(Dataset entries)
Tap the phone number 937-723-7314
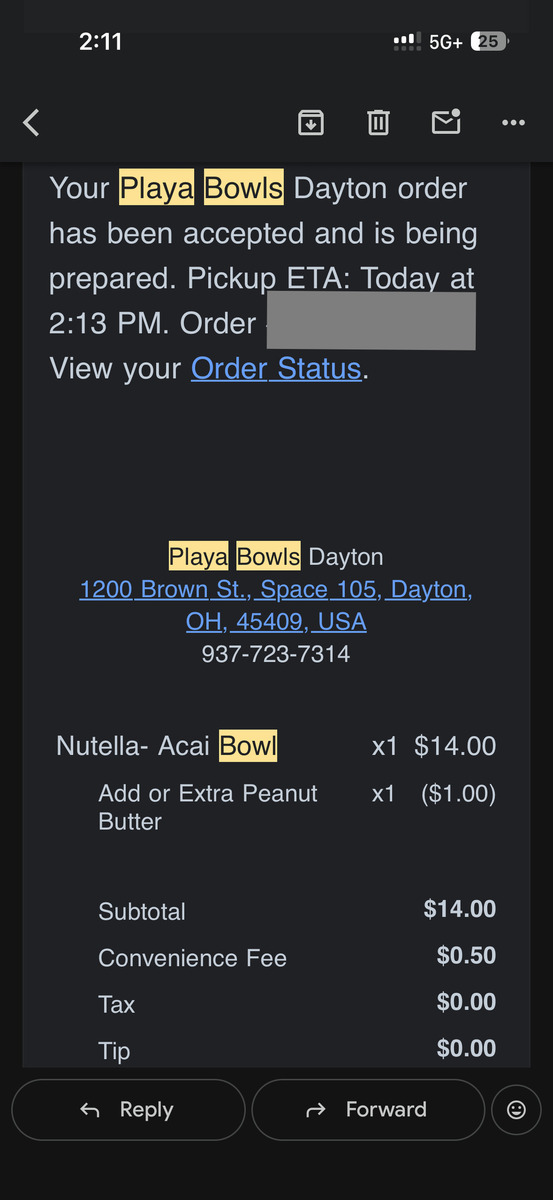Image resolution: width=553 pixels, height=1200 pixels. pos(276,655)
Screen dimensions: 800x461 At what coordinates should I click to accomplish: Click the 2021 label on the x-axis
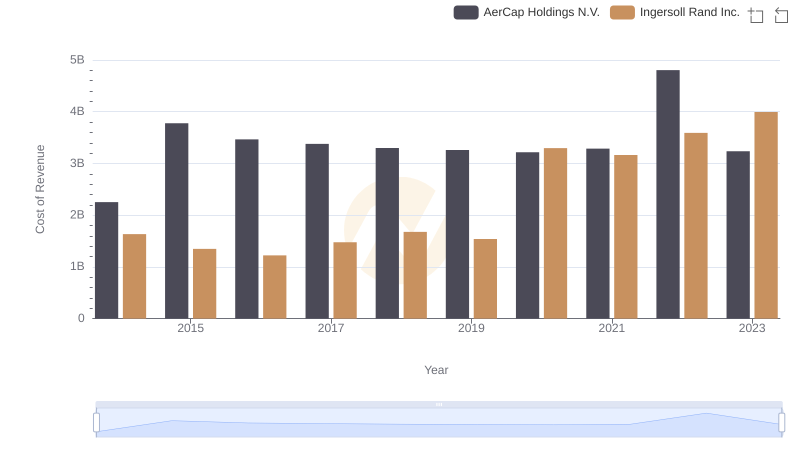pyautogui.click(x=612, y=328)
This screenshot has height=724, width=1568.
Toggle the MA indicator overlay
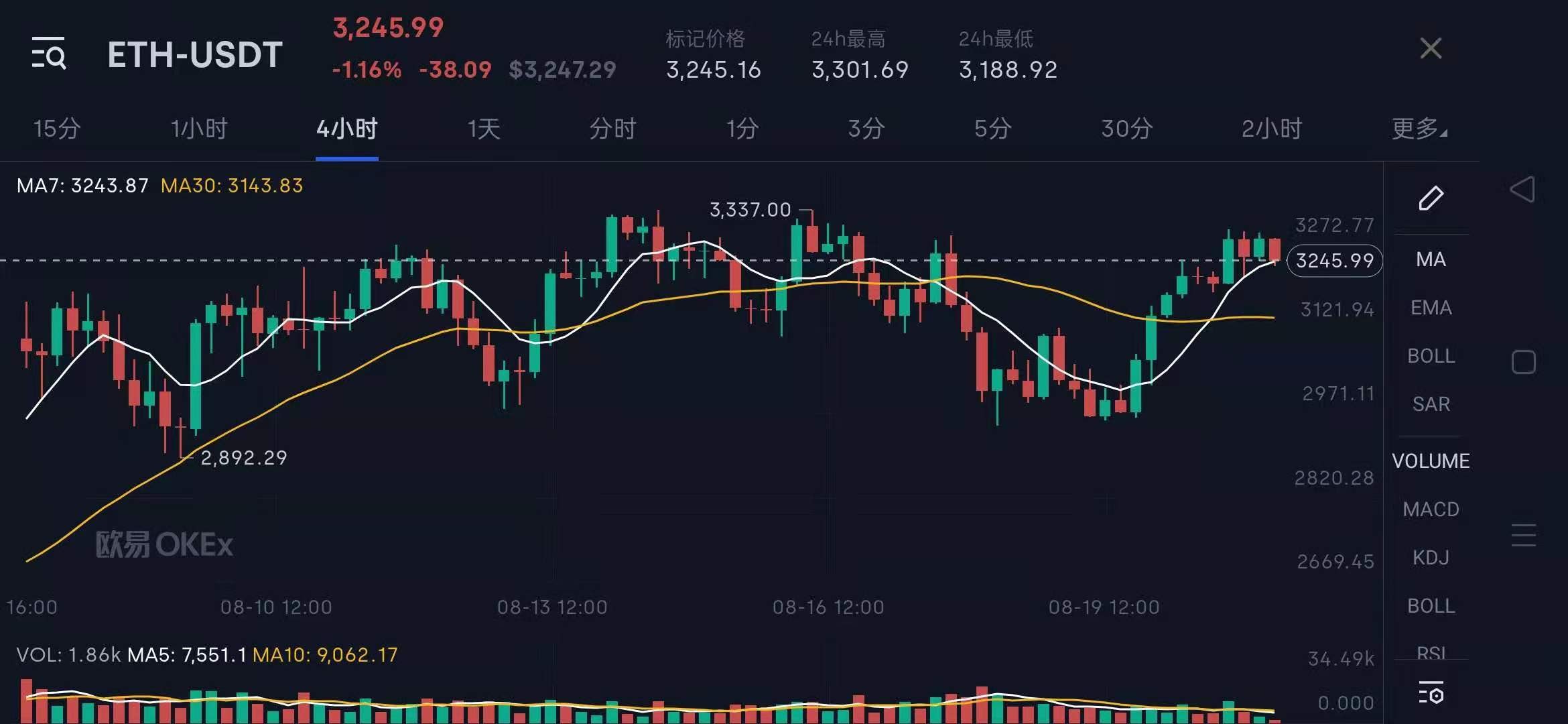pos(1431,259)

**The task**
Word for word, copy the lines from the one with "This screenshot has height=724, width=1568." through the end of the entries above, and do not include any picture.

**Written answer**
This screenshot has height=724, width=1568.
Toggle the MA indicator overlay
pos(1431,259)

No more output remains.